# Records to process:
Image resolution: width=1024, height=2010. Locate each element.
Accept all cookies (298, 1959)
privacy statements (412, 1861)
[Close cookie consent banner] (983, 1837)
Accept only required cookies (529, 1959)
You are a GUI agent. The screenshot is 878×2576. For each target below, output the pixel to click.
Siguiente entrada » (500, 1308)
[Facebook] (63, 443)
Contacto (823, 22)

---

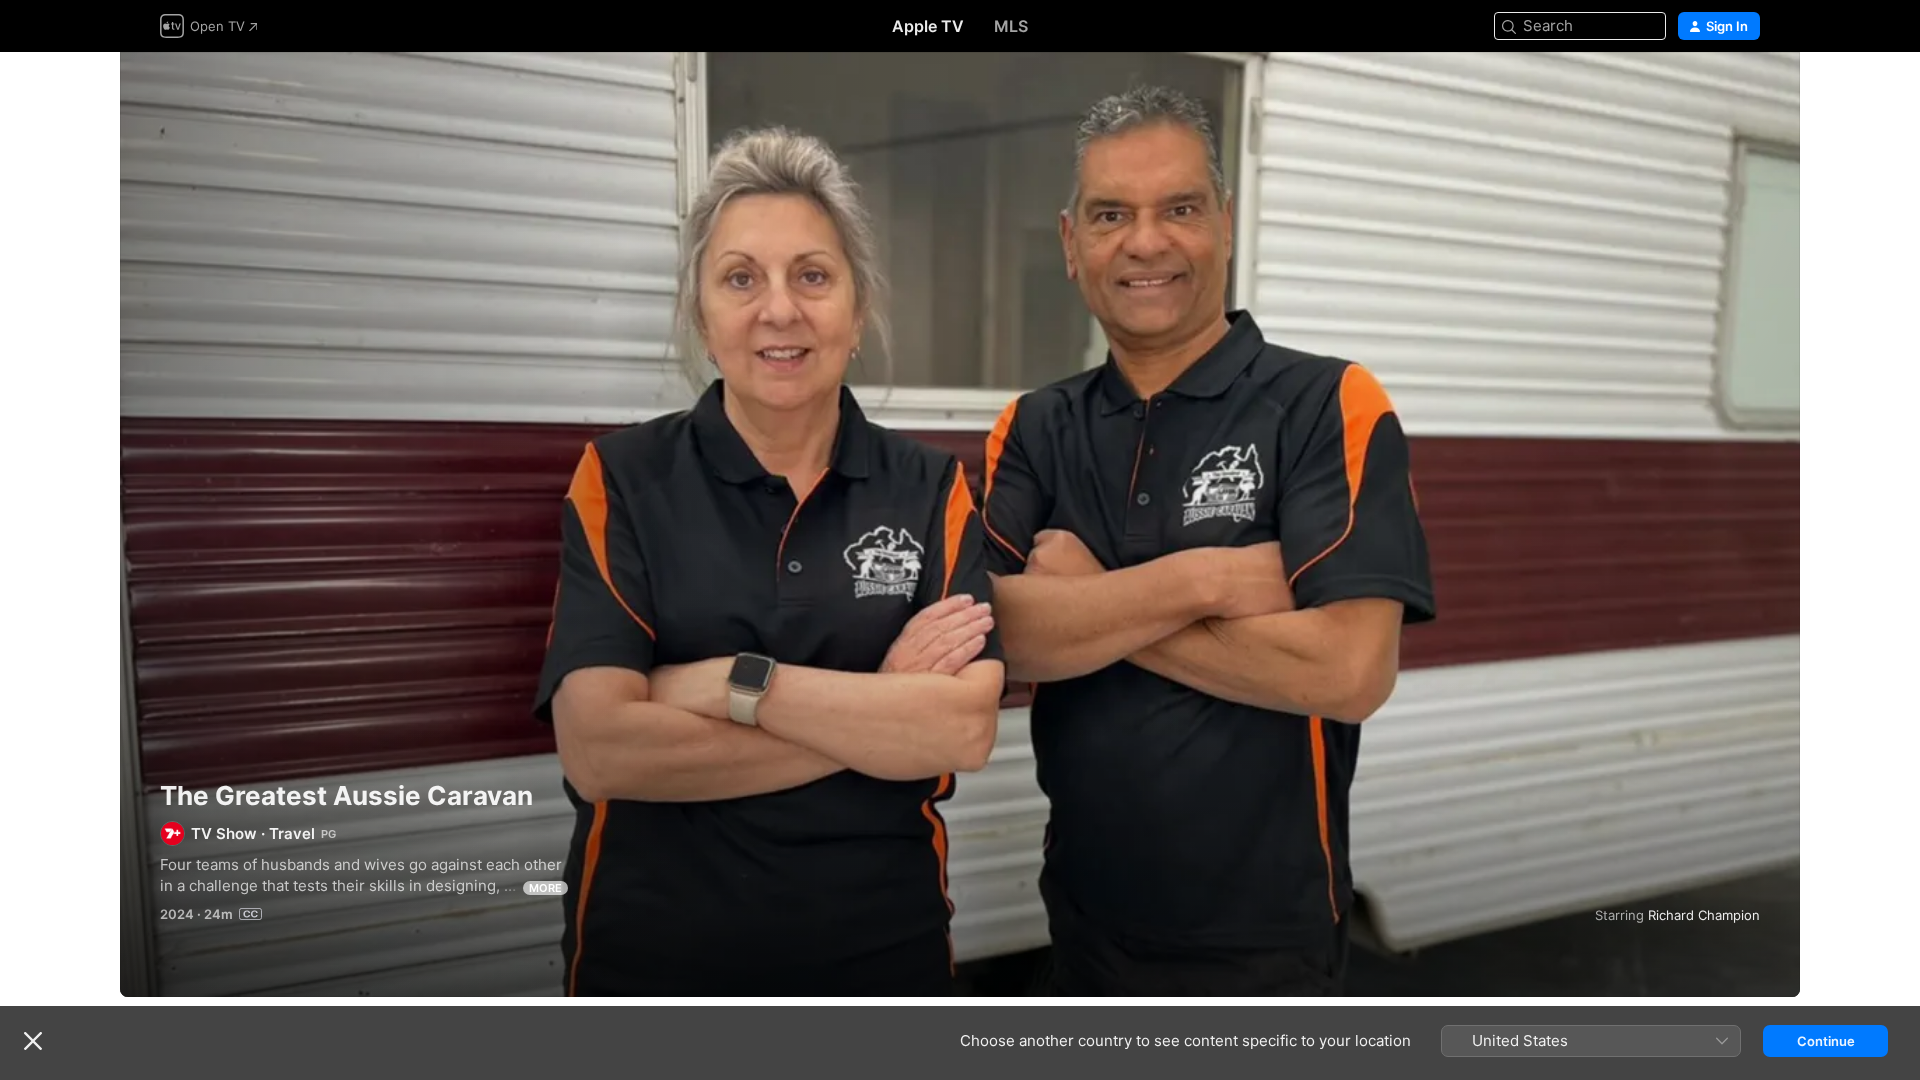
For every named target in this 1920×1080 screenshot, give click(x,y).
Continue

# What this task involves:
Using the word "Accept" as the filter, copy each matching line from the material.

# Exercise answer:
Accept all cookies (298, 1959)
Accept only required cookies (529, 1959)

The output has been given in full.